Police Scotland launched its surrender scheme last Monday following the introduction of new legislation requiring holders to have an ownership certificate.
I had the opportunity to meet with Police Scotland staff last week and see some of the weapons that have been taken off our streets. It is extremely encouraging to know that so many air weapons have been handed inMichael Matheson
The Air Weapons and Licensing (Scotland) Act, which will come into force on 31 December, was designed to tighten up the law surrounding airguns following a number of high-profile incidents.
Police Scotland yesterday welcomed the public’s response to the amnesty after 2,301 weapons were given up in the first week of the three-week campaign.
Assistant Chief Constable Mark Williams said: “This is a fantastic start to the campaign.
“It’s great to see so many weapons being handed in and I’d like to thank responsible members of the public for surrendering them.
“Remember there is still two weeks left to run and I’d like to appeal to anyone who possesses an air weapon and doesn’t intend licensing it to hand it in to one of the designated 72 stations across Scotland.
“You can find out all you need to know about the surrender campaign on our website.”
The new airgun licensing process opens for business on 1 July, and anyone intending to keep their weapon must apply to the police.
It is thought there could be around 500,000 airguns in Scotland. Calls for stricter controls on the weapons gained momentum following the death of toddler Andrew Morton in Glasgow in 2005.

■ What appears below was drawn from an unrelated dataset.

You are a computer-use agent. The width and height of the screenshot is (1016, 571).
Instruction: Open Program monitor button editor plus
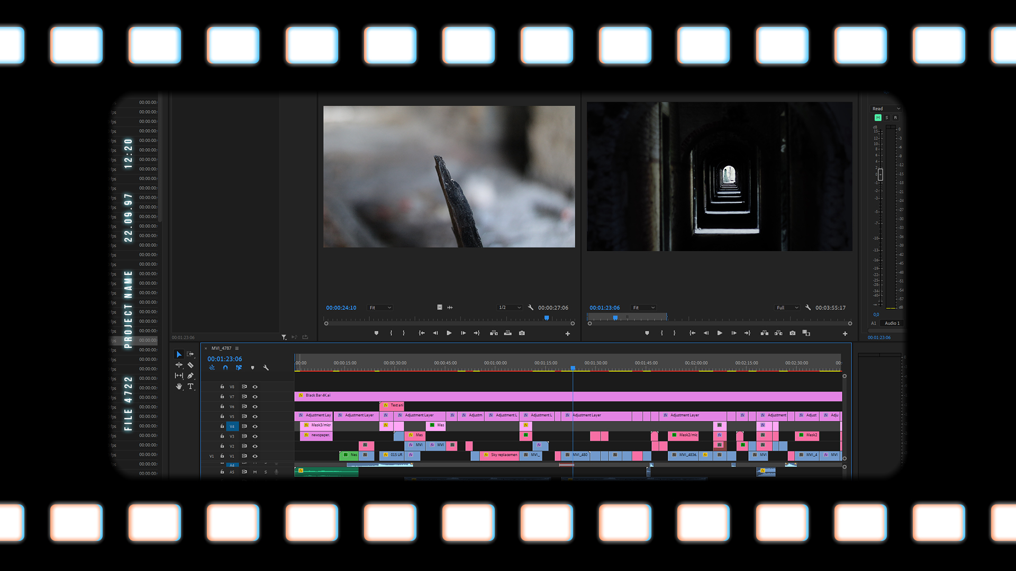845,334
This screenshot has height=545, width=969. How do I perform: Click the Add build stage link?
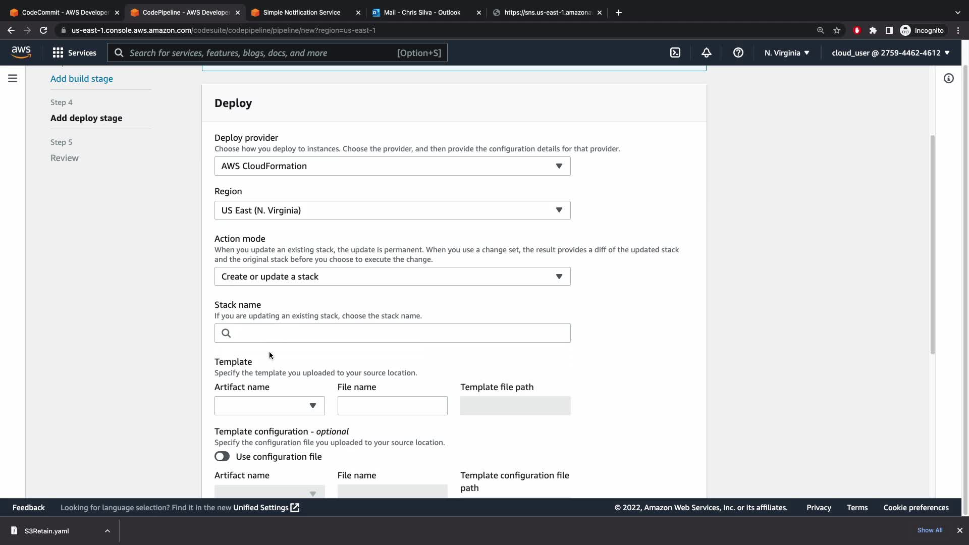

Mark Bonini, 28, was sentenced to at least 13 years in prison after fatally wounding the boy with an air rifle pellet.
The High Court in Glasgow heard the toddler was hit in the head as he was being carried in the arms of an older brother and died two days later in hospital.
Bonini had earlier shot at a fire engine, a girl and a street lamp from the bedroom of his first floor flat.
Under the new legislation, anyone found guilty of committing an offence faces a fine or, in some cases, imprisonment of up to two years.
The new law broadly follows the principles and practices of existing firearms legislation.
It allows a fit person to obtain a licence to own, possess and shoot an air weapon in a regulated way, without compromising public safety.
The law does not distinguish between different firing mechanisms, but will not cover weapons that are “essentially toys”, such as BB guns.
Justice secretary Michael Matheson said: “I had the opportunity to meet with Police Scotland staff last week and see some of the weapons that have been taken off our streets. It is extremely encouraging to know that so many air weapons have been handed in.
“I would encourage anybody with an air weapon to stay on the right side of the law by handing them in during the surrender process or, if they wish to keep them, making sure they apply from 1 July 2016 for the right to own an air weapon.”
Nearly 90 per cent of respondents to a 2013 Scottish Government consultation on the licensing scheme were opposed, with some describing it as “draconian”.